Durante el embarazo los fibromas pueden crecer en tamaño. La mayoría de este crecimiento ocurre debido al flujo de sangre al útero. Junto con las nuevas exigencias que debe sobrellevar el cuerpo durante el embarazo, el crecimiento de fibromas puede causar molestias, sensación de opresión o dolor. Los fibromas aumentan el riesgo de:

abortos naturales (el embarazo termina antes de las 20 semanas)
partos prematuros
presentación de nalgas (el niño nace en una posición distinta a la de presentación inicial de cabeza)

En raras ocasiones, un fibroma grande puede bloquear la abertura del útero o no permitir que el bebé pase por el canal de parto. En este caso, el bebé nace mediante parto por cesárea. En la mayoría de los casos, los fibromas grandes pueden inclusive alejarse del feto a medida que el útero se expande durante el embarazo. Las mujeres con fibromas grandes pueden perder más sangre despues del parto.

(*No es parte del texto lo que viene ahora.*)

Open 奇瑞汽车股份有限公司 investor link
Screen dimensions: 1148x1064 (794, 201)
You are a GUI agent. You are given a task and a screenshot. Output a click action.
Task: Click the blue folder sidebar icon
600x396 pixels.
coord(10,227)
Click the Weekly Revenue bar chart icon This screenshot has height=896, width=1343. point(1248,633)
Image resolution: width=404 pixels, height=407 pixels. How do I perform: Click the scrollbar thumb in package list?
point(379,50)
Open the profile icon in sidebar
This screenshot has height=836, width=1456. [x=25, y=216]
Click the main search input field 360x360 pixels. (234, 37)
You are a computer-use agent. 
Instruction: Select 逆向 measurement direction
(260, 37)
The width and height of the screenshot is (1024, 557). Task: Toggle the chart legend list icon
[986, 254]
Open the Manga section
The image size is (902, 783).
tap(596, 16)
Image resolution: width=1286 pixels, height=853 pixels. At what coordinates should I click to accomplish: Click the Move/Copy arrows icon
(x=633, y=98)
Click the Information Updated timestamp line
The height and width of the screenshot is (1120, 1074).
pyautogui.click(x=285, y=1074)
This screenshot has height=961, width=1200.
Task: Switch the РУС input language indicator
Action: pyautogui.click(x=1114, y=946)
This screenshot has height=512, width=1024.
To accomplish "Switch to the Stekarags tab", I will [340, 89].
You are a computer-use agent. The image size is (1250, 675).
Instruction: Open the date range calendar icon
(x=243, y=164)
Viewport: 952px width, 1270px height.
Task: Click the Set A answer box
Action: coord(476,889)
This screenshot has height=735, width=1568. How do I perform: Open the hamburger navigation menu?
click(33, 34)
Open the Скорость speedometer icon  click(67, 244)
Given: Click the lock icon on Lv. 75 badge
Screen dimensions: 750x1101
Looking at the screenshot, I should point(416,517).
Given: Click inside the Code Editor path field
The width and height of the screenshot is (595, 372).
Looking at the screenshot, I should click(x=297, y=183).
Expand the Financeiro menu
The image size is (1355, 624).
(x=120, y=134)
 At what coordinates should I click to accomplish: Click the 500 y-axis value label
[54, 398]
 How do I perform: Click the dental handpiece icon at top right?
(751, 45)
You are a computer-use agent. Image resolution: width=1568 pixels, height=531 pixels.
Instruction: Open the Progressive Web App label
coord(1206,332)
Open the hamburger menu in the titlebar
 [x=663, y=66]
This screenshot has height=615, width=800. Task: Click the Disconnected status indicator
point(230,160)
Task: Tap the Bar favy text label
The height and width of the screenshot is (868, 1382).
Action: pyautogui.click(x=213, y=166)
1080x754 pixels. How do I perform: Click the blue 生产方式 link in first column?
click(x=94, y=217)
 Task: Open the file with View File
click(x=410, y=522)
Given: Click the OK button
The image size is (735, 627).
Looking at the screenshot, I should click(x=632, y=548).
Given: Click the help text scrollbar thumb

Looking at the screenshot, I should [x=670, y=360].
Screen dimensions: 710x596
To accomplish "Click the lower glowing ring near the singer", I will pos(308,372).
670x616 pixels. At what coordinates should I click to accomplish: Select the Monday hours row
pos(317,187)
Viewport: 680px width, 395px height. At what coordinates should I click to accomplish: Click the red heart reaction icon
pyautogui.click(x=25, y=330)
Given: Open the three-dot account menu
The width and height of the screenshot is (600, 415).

A menudo, no es necesario tratar los fibromas durante el embarazo. Si tiene síntomas, como dolor o molestias, el médico puede recetarle reposo. A veces, las mujeres con fibromas que están embarazadas necesitan permanecer durante un tiempo en el hospital debido a dolor, hemorragias o indicios de parto prematuro. En muy raras ocasiones se puede realizar una miomectomía en una mujer embarazada. Podría ser necesario practicar un parto por cesárea después de una miomectomía. El tamaño de los fibromas se reduce después del embarazo en la mayoría de los casos.